Using Graph Matching Techniques to Wrap Data from PDF Documents

Tamir Hassan

Vienna University of Technology
Vienna, Austria

Robert Baumgartner

Vienna University of Technology
Vienna, Austria

ABSTRACT

Wrapping is the process of navigating a data source, semi-automatically extracting data and transforming it into a form suitable for data processing applications. There are currently a number of established products on the market for wrapping data from web pages. One such approach is Lixto [1], a product of research performed at our institute.

Our work is concerned with extending the wrapping functionality of Lixto to PDF documents. As the PDF format is relatively unstructured, this is a challenging task. We have developed a method to segment the page into blocks, which are represented as nodes in a relational graph. This paper describes our current research in the use of relational matching techniques on this graph to locate wrapping instances.

Categories & Subject Descriptors

I.7.5 [Document and Text Processing]: Document Capture--document analysis; H.3.3 [Information Systems]: Information Search and Retrieval

General Terms

Algorithms, Experimentation

Keywords

Wrapping, PDF, Document understanding, Logical structure, Graph matching

1 Introduction

The popularity of the PDF format can be attributed to its roots as a page-description language. Its main advantage is that it preserves the visual presentation of a document between screen and printer, and across different computing platforms, thus making it a useful format for the exchange of documents on the Web. However, this is also its main drawback; PDF files contain little or no explicit structuring information to help us locate wrapping instances.

In HTML, on the other hand, the structure of the code somewhat corresponds to the logical structure of the document. This has led to the development of a number of tools that use this structure to locate data items. One such product is the Lixto Visual Wrapper, which allows the user to interactively select data items from a visual rendition of the web page. The system then generates a wrapping program to automatically extract this data from similarly structured sources, or from sources whose content changes over time.

2 Our Approach

Much of our previous work has been concerned with converting PDF files to HTML, which can be directly understood by the Lixto VW. There are many ``off-the-shelf'' packages that purport to do this, such as Archisoft PDF2HTML1. However, we found that most of these packages simply use <div> elements to recreate the layout of the original PDF, sidestepping the document understanding process. The resulting HTML contains no structure, and is therefore of no use to us for wrapping.

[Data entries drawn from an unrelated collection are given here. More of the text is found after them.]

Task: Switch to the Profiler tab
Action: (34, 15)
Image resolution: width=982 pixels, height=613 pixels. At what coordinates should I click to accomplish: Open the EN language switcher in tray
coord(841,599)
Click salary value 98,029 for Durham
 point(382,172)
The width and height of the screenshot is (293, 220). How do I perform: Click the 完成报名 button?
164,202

We therefore developed our own HTML conversion process, which attempts to represent the logical structure of the PDF in the resultant HTML code. This now gives us limited wrapping functionality in many documents, although this is heavily dependent on the accuracy of the document understanding process, which is inherently an imprecise task. There are many complex documents, such as the example in Fig. 1, a real use-case example of quality management data from the automotive domain.2 Such documents can not be fully understood without additional input from the user.

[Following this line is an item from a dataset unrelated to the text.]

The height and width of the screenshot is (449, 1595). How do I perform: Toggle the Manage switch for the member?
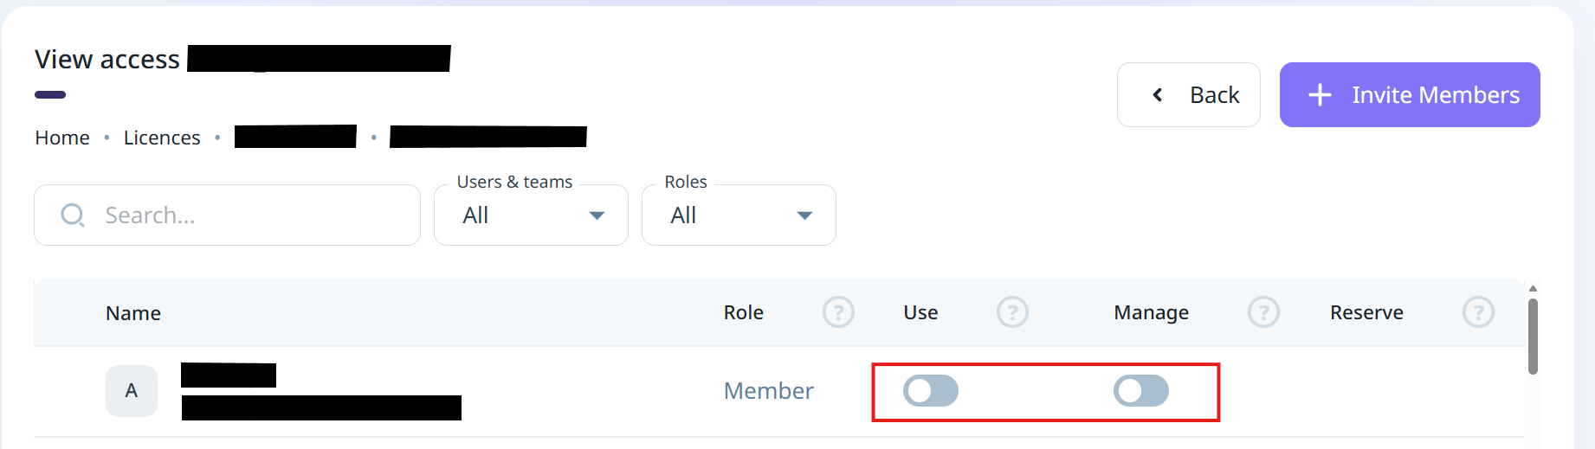click(1141, 391)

Figure 1: A sample page of data to be
        wrapped. Brackets indicate the individual wrapping
        instances.

Figure 1: A sample page of data to be wrapped. Brackets indicate the individual wrapping instances.

We have identified three main data structures within a PDF document that could be used to locate instances of data to be wrapped:

Whilst our HTML conversion allows us to use the content and logical structure to identify wrapping instances, it does not give us direct access to the document's geometric structure. The graph matching method described in this paper allows us to use a combination of all three structures, essentially shifting some of the burden of the document understanding process to the user. We expect this to compensate for the inherent inaccuracies and limitations of document understanding.

3 Implementation

3.1 Obtaining PDF data

We use the PDFBox3 library to parse the raw PDF file and return the visual PDF data as a set of text and graphic objects. PDFBox returns these text blocks in the same way as they have been written to the PDF file, i.e. as a set of individual blocks, usually with no more than 2-3 characters per block. The first step is to merge these blocks into complete lines of text, and a set of heuristics achieves this.

3.2 Page segmentation

Our next step is to merge the line objects into blocks that can be said to correspond to one logical entity in the document's structure. These blocks correspond to paragraphs, headings, single table cells and other miscellaneous items of text (such as captions). We believe this provides us with sufficient granularity for logical selection of wrapping instances.

3.3 Graph representation

We represent these blocks as nodes in an attributed relational graph. Initially, the graph is built with just the adjacency relation being present, which links all blocks to their neighbours. Our document understanding process then produces other geometric relations, such as alignment; and logical relations, such as reading order and superiority (which, for example, relates a title to its body text). An example of this graph on a single wrapping instance is shown in Fig. 2.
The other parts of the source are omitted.